Creative Commons Attribution-NonCommercial-ShareAlike 4.0 International

Document Type

Article

Publication Date

Fall 2020

ISSN

0008-1639

Publisher

California Western School of Law

Language

en-US

Abstract

In Skimmed: Breastfeeding, Race, and Injustice, Andrea Freeman brilliantly explains how racism results in lower breastfeeding rates by Black mothers,1 which in turn results in poorer health outcomes--including higher mortality rates--for Black babies.2 She provides four primary reasons for this phenomenon: (1) the history and legacy of slavery, (2) the imposition of racist gender stereotypes on Black women, (3) racially-targeted formula promotion by manufacturers and hospitals, and (4) government benefits and employment policies that obstruct poor people's ability to breastfeed. The first two of these reasons are particularly devastating: the legacy of slavery and misogynoiristic3 stereotypes continue to shorten Black babies' lives.

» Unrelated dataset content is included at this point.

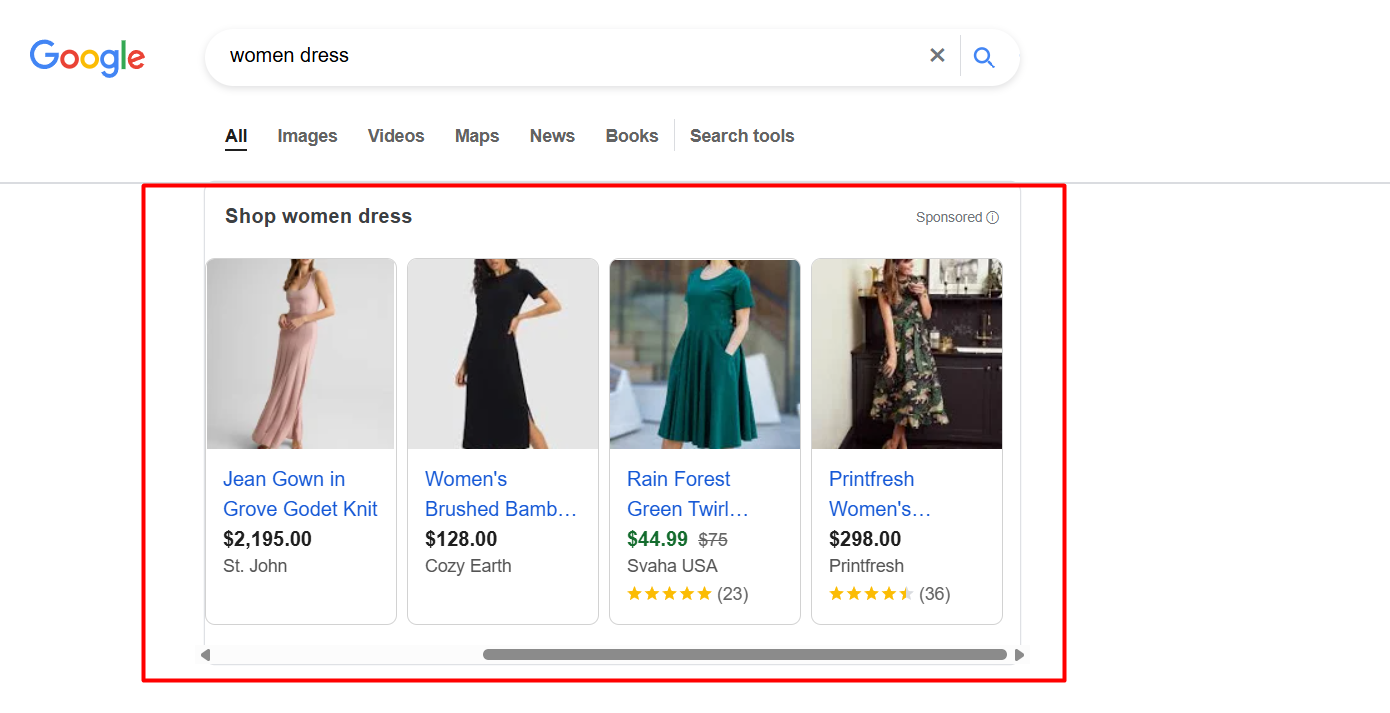Switch to the Videos tab
The width and height of the screenshot is (1390, 713).
pos(396,136)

This is a profound takeaway because it shows the enduring and deadly impact of slavery and anti-Black racism on the most vulnerable and precious members of society: infants, not to mention older children and adults who may experience life-long health consequences from not having been breastfed.

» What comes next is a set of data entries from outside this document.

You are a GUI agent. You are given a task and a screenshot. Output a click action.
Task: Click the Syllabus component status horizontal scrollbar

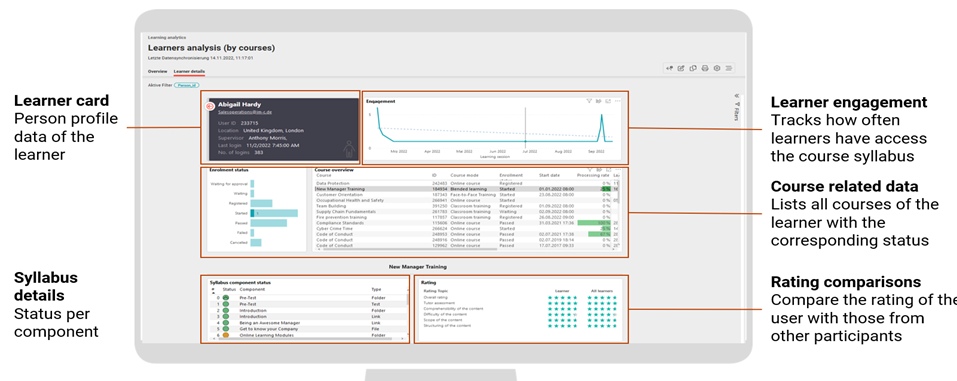[306, 339]
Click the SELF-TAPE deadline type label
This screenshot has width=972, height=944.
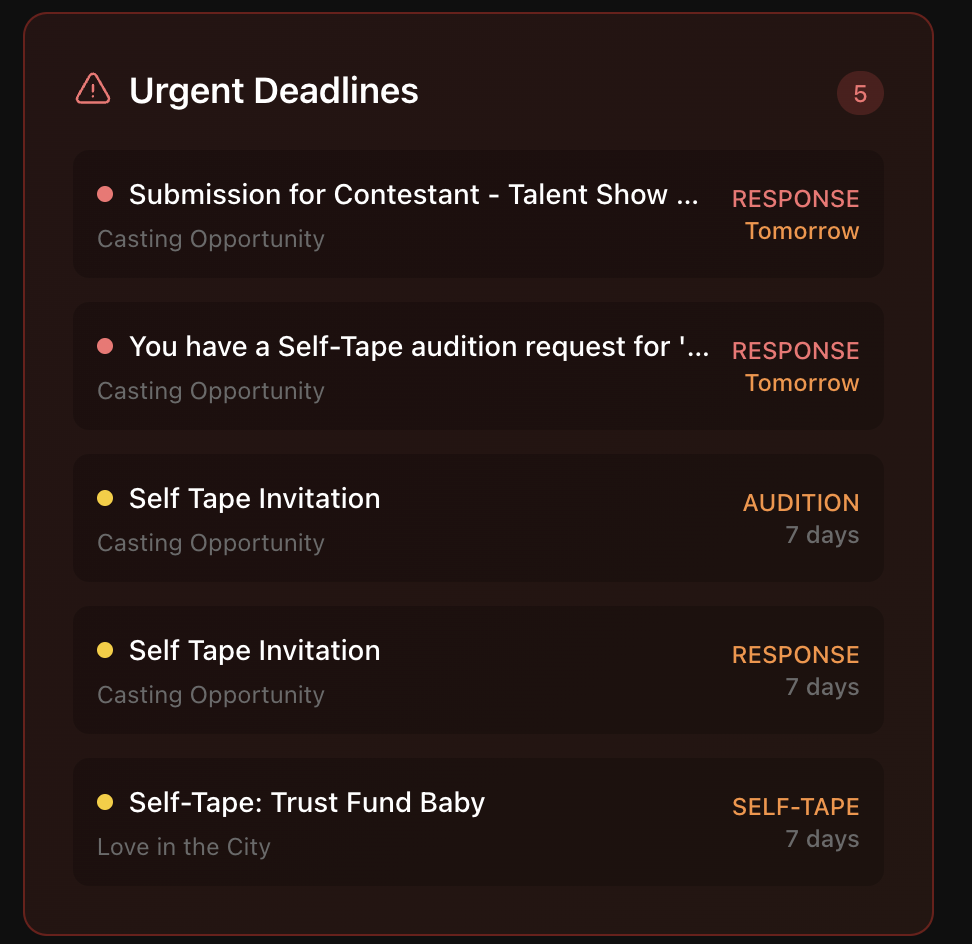pos(796,807)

Well-intentioned skeptics might discount anti-Blackness and the vestiges of slavery as significant forces that drive breastfeeding disparities, which result in Black mothers who are 20% less likely to initiate breastfeeding than white mothers.4 These skeptics may think that current policies and practices which discourage breastfeeding and encourage formula feeding-along with Black mothers' feeding preferences-are the only causes of this racial disparity. This is problematic because it frames the health problems and deaths of Black people that result from the failure to breastfeed as race-neutral problems. This essay seeks to augment Freeman's revelation that the legacy of slavery and continued anti-Black gender stereotypes are significant driving forces behind racial disparities in breastfeeding. This is done not by comparing Black and white experiences, but by comparing Black and Latina experiences. Despite similar socioeconomic environments in terms of targeted formula promotion, medical practices, and government benefit and employment policies, as well as experiencing racial subordination, Latina mothers breastfeed at rates similar to-or even higher than-white mothers. 5 Contrasting Black and non-Black Latina breastfeeding rates lends support to Freeman's arguments that slavery and contemporary racism against Black women are, in large part, to blame for lower rates of breastfeeding by Black mothers.